Мимо проносится город, а я смотрю на телефон. Единственное, что хочется с ним сделать — это либо набрать Дашу или выкинуть в окно. Но в телефоне куча неотвеченных сообщений по работе. Я не могу больше игнорировать тот факт, что у моей финансовой империи есть дела и проблемы, которые нужно решать. Этот незапланированный выходной привел к тому, что завалы я буду разбирать, как минимум неделю. Впрочем, может быть, это как раз и хорошо. Позволит отвлечься от раны, оставшейся на месте сердца.
А еще надо позвонить Нику. И эта необходимость тянет. Впервые со времени его рождения, я три дня не вспоминал о том, где он и чем занят. И то, что я знаю, что мелкий под присмотром родителей ничего не меняет. Обычно я звоню и пишу ему сам. Я даже не уточнил, когда он прилетает. Было не до этого. И сейчас не хочу набирать номер, поэтому звоню Глебу.
— О, привет! — раздается с той стороны. — Меня почтил звонком старший брат? Чем обязан такой чести?

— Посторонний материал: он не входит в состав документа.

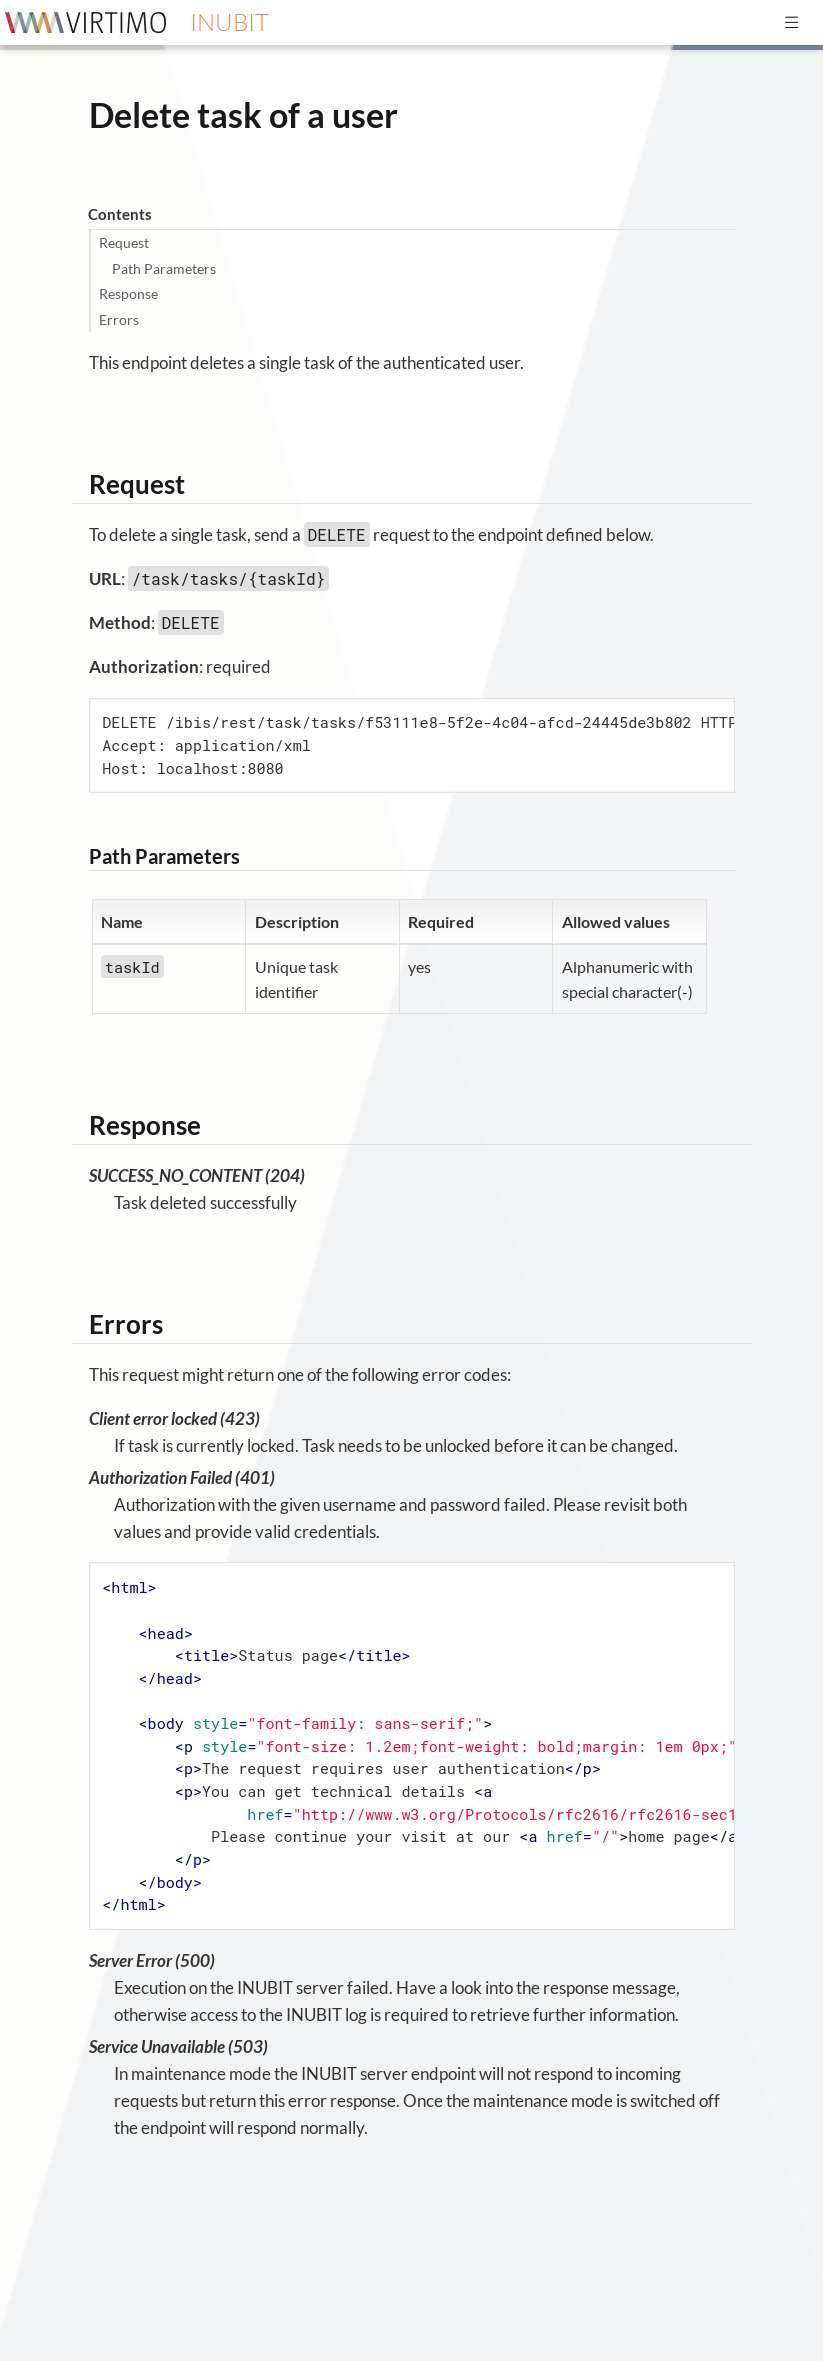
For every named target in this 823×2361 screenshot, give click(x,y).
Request (124, 242)
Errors (119, 319)
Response (128, 293)
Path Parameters (164, 268)
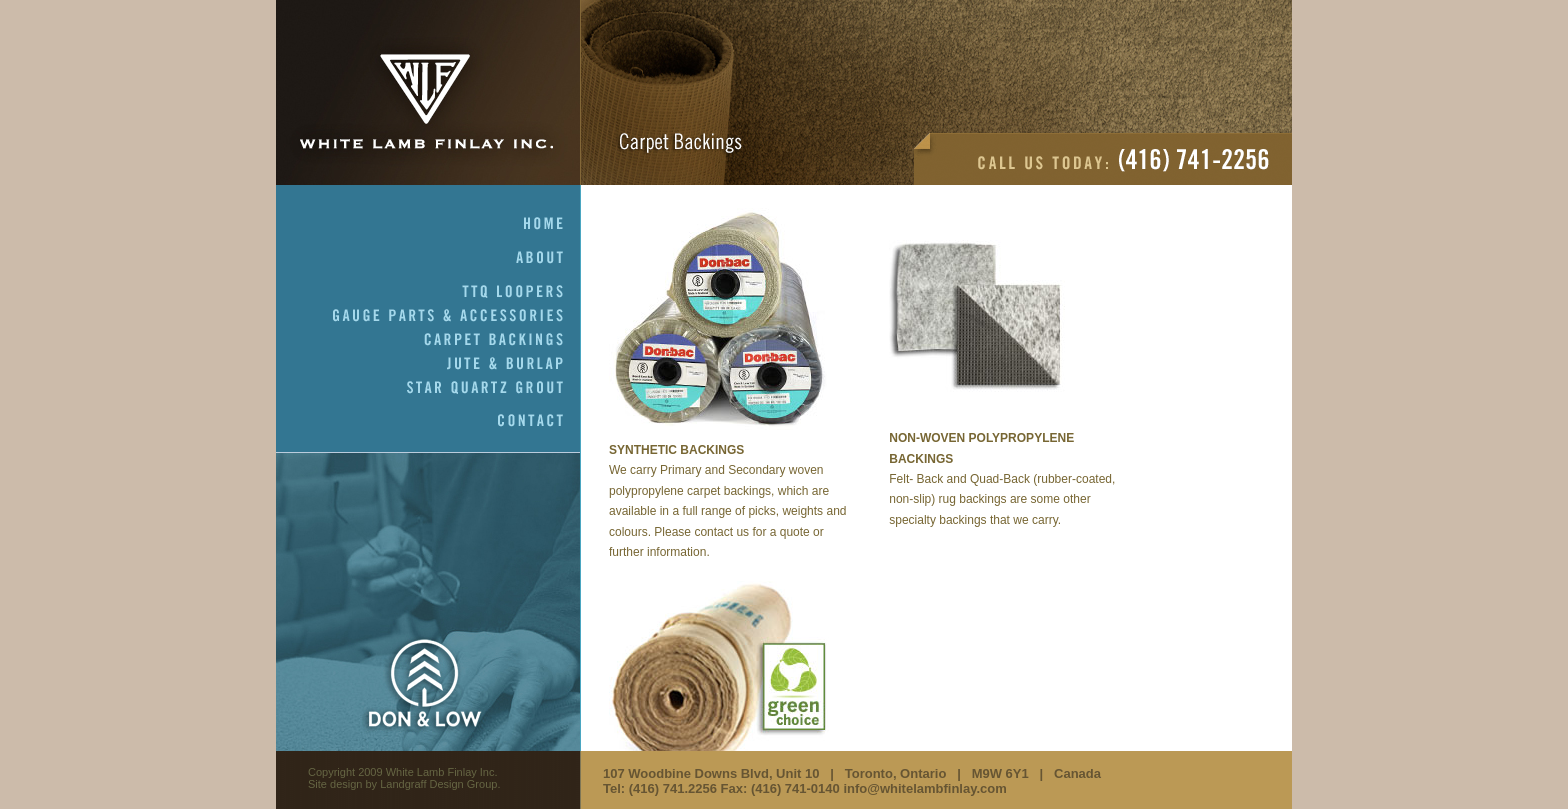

Голос Глеба настолько позитивный, что в ответ хочется послать, но я понимаю, что нельзя винить брата лишь за то, что он счастлив и не в курсе, как дерьмово мне.
— Привет, — отвечаю я. — Можно приеду к тебе?
С той стороны трубки тишина. Оно и понятно. Я так и не нашел в плотном графике времени приехать в городскую квартиру Глеба, которую они купили с Ликой после свадьбы. У меня работа, дела. Мы пересекались в Верещагино или клубе. И, признаться, в обычной жизни этого было достаточно и ему, и мне.
— Что-то случилось? — наконец уточняет мой прозорливый брат.
— Да. — Врать нет смысла.
— И, конечно, по телефону ты не расскажешь, что именно?
Я молчу, но потом подбираю слова.
— Кажется премия «мудак года» в нашей семье перекочевала к другому кандидату.
— Да? — удивляется Глеб. — И к кому же?